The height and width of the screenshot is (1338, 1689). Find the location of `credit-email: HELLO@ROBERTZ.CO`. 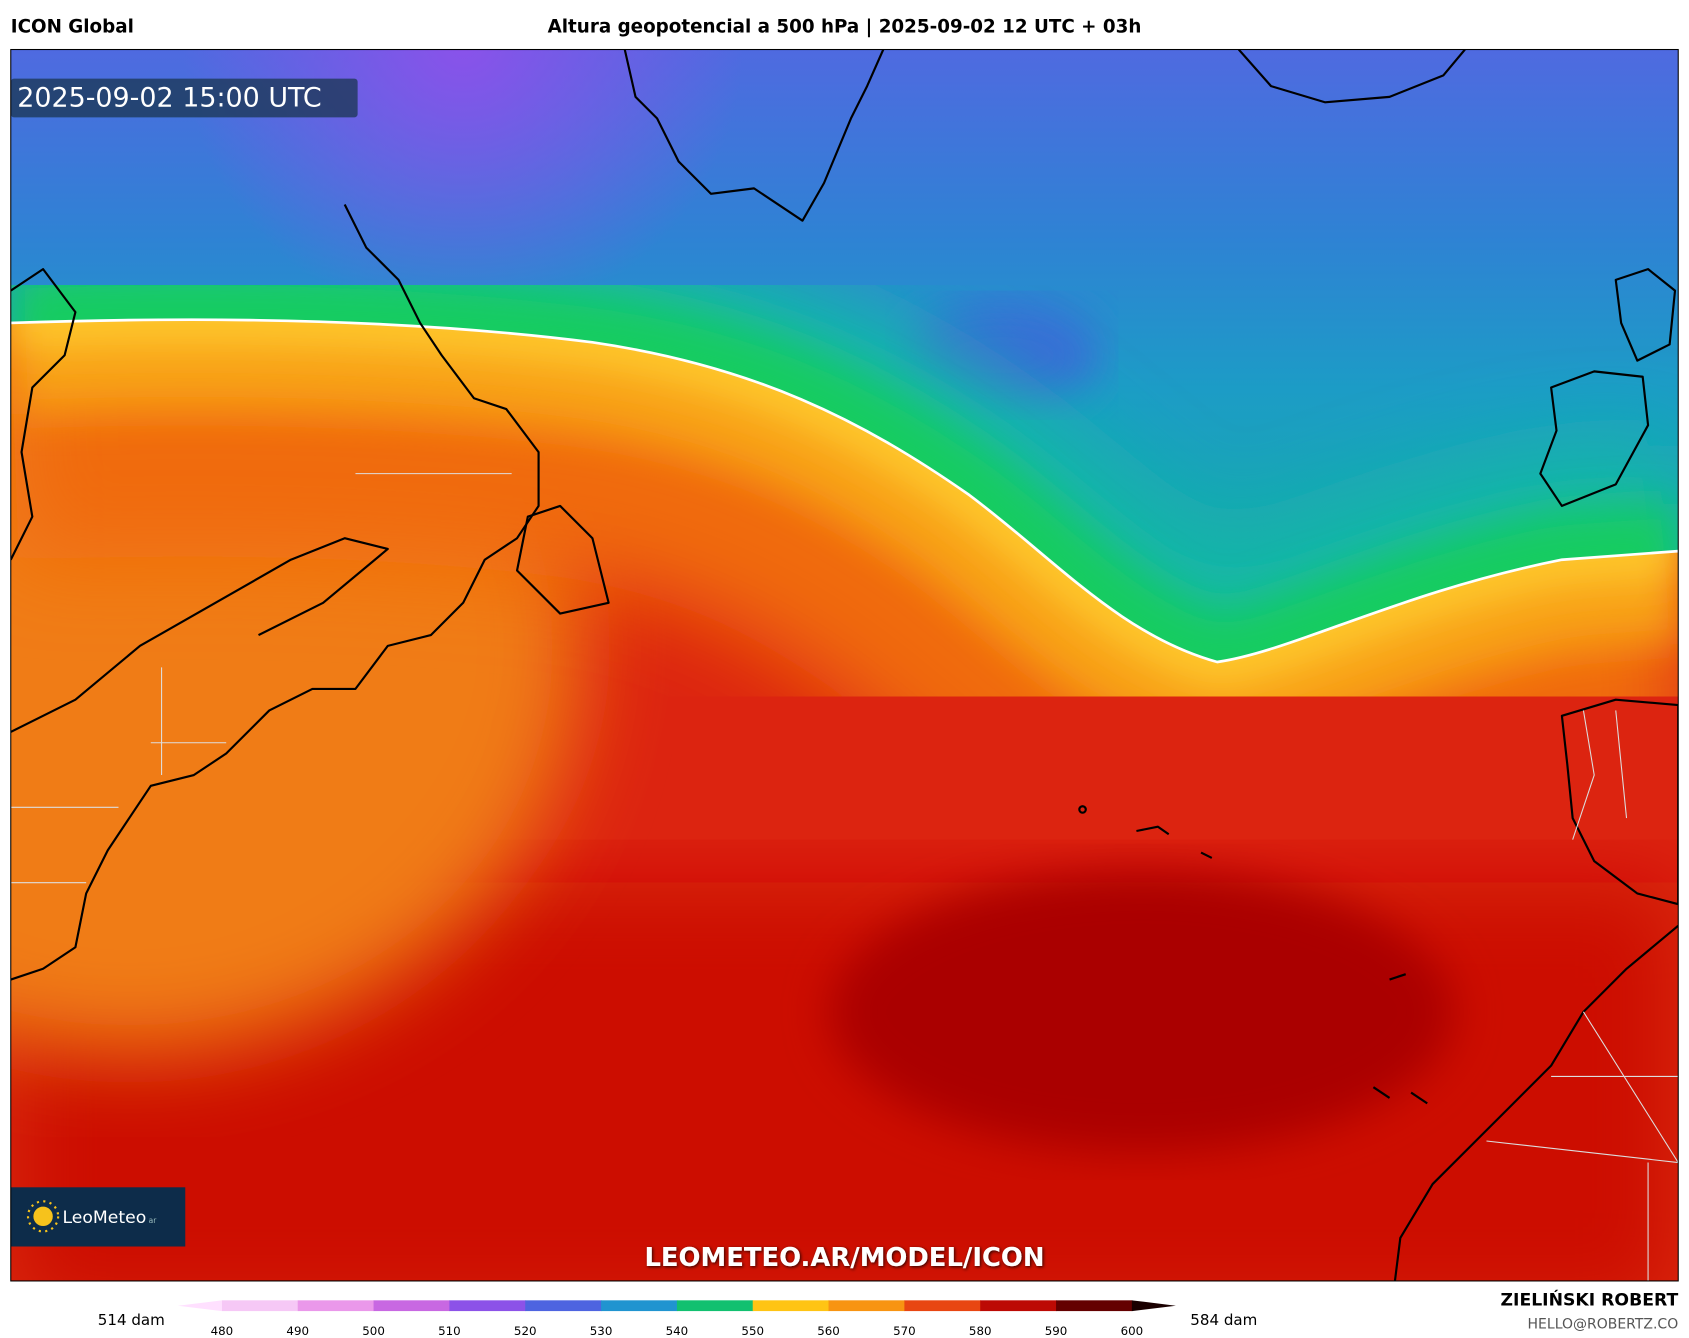

credit-email: HELLO@ROBERTZ.CO is located at coordinates (1604, 1324).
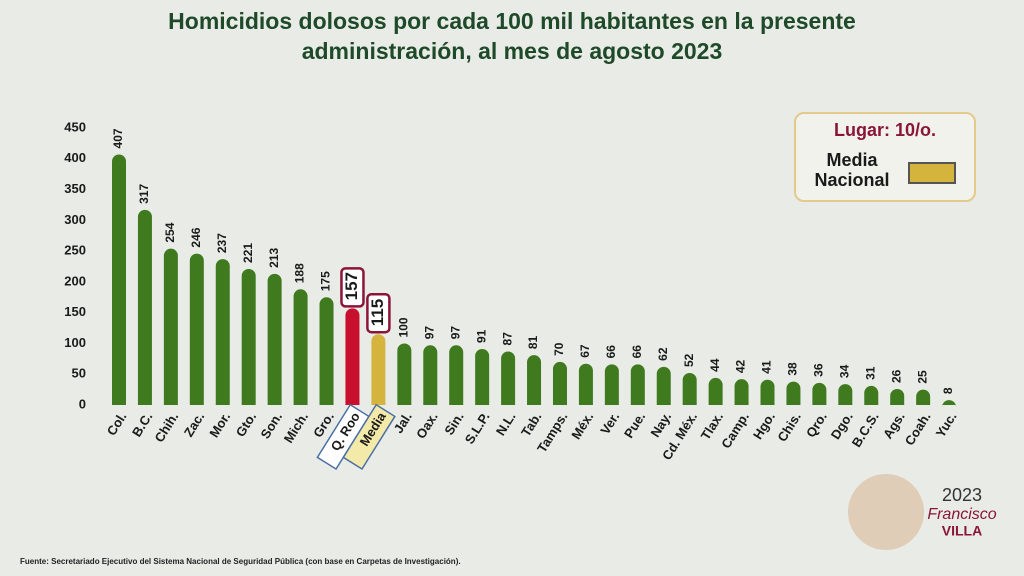  Describe the element at coordinates (585, 351) in the screenshot. I see `value-label: 67` at that location.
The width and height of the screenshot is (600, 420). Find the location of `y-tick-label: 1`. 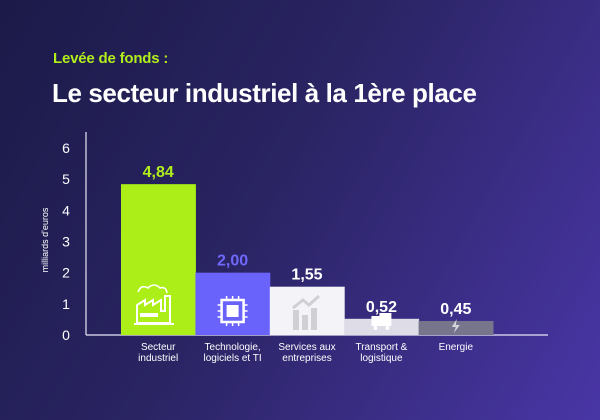

y-tick-label: 1 is located at coordinates (66, 304).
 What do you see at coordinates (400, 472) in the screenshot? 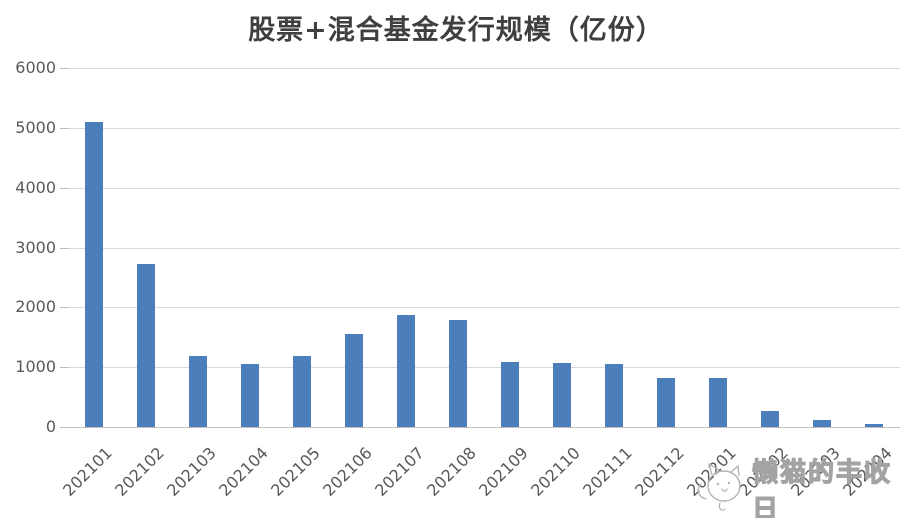
I see `x-axis-label: 202107` at bounding box center [400, 472].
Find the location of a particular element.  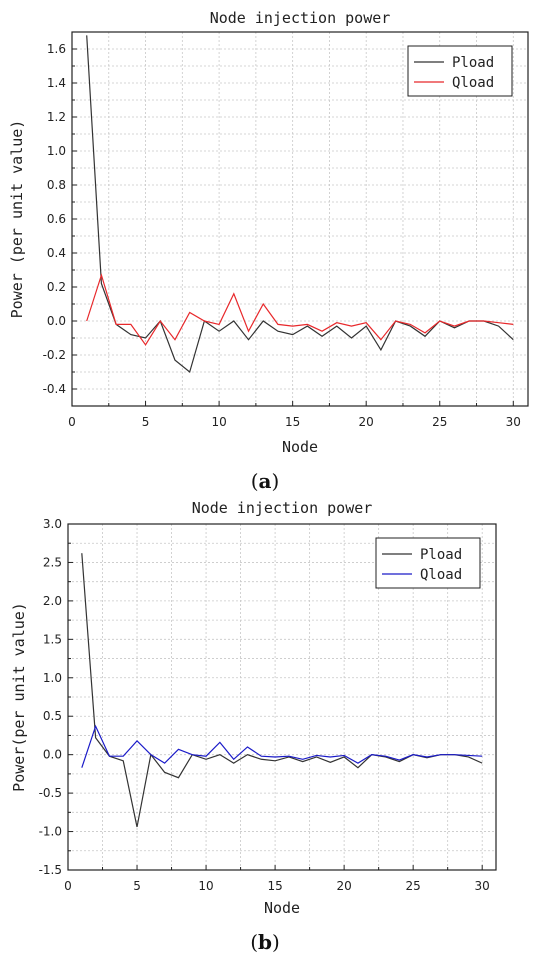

Required action =>
Format every nonblank line of the records above as a numbered list, one line per item. Leave the pictures out.

Output of the task =>
1. The height and width of the screenshot is (1338, 1689). Find the location of `credit-email: HELLO@ROBERTZ.CO`. 
2. credit-email: HELLO@ROBERTZ.CO is located at coordinates (1604, 1324).
3.   Describe the element at coordinates (585, 351) in the screenshot. I see `value-label: 67` at that location.
4. The width and height of the screenshot is (600, 420). Find the location of `y-tick-label: 1`. 
5. y-tick-label: 1 is located at coordinates (66, 304).
6.  What do you see at coordinates (400, 472) in the screenshot? 
7. I see `x-axis-label: 202107` at bounding box center [400, 472].
8. Find the location of a particular element.  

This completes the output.